10 The Decree Implementing the Law on the Collection of Taxes (Uitvoeringsregeling invorderingswet) of 1990 (‘the URIW’) is referred to in particular in Articles 25 and 26 of that Law. Articles 2 and 4 of that decree provide:

‘Article 2

1. In situations as referred to in Article 25(6) of the Law, the Collector of Taxes shall, on the taxpayer’s request and by decision against which an objection may be lodged, grant deferment of payment – without interest on overdue tax being charged – provided that adequate security is provided and agreement is reached on conditions to be specified by the Collector of Taxes.

2. The deferment shall be granted in respect of the amount of the tax due by virtue of the benefit taken into account pursuant to Article 20a(6)(i) of the ... [WIB] and the amount of interest relating thereto ...

3. If the shares, holding certificates or debts concerned by the suspension are disposed of within the meaning of Article 20a, first or sixth paragraph, points (a) to (h) of the ... [WIB], the Collector of Taxes shall, by decision against which an objection may be lodged, put an end to the deferment in relation to those shares

Article 4

1. In situations as referred to in Article 26(2) of the Law, the Collector of Taxes shall, at the taxpayer’s request and by decision against which an objection may be lodged, grant remission of income tax up to an amount as referred to in the abovementioned paragraph, provided that, in relation to a share, the amount of the remission shall not be higher than the lesser of the following amounts:

1. the amount of the tax for which a deferment was granted in relation to that share …;

2. the amount of the tax actually levied abroad on the disposal of that share, by virtue of the benefit derived from the disposal and for which deferment of payment was granted by virtue of Article 25(6) …’.

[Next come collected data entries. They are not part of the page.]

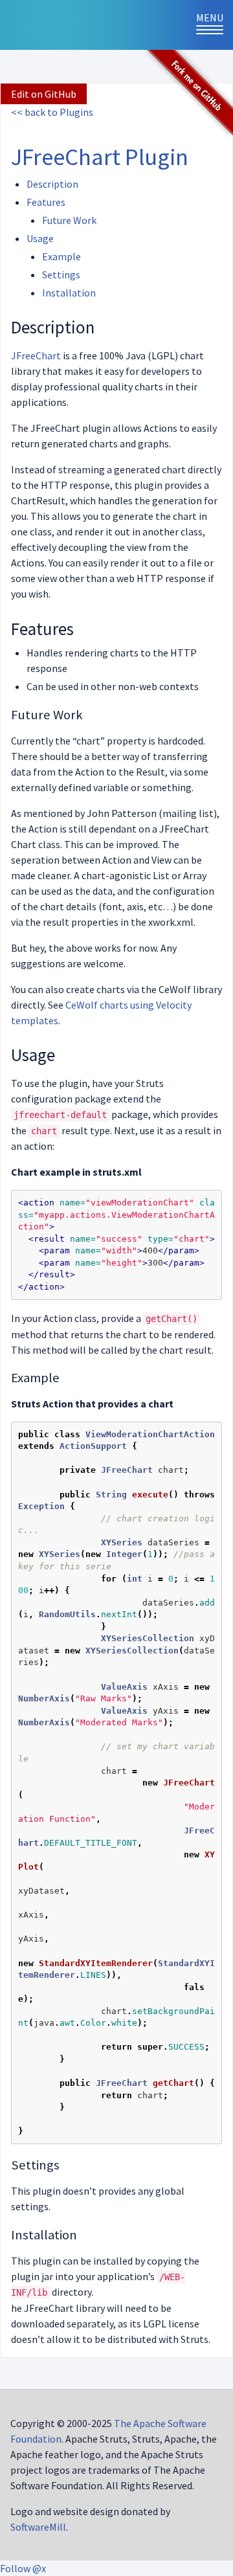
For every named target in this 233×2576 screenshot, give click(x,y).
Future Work (69, 220)
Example (61, 256)
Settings (61, 274)
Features (46, 202)
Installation (69, 292)
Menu (214, 24)
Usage (40, 238)
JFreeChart (36, 355)
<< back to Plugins (52, 112)
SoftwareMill (38, 2526)
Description (52, 183)
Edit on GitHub (43, 93)
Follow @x (23, 2568)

The main proceedings and the questions referred for a preliminary ruling

11 On 22 January 1997, N transferred his residence from the Netherlands to the United Kingdom. At the time he left the Netherlands, he was the sole shareholder of three limited liability Netherlands companies (besloten vennootschappen), the management of which has since that same date been in Curaçao (Netherlands Antilles).

12 For 1997, N declared taxable...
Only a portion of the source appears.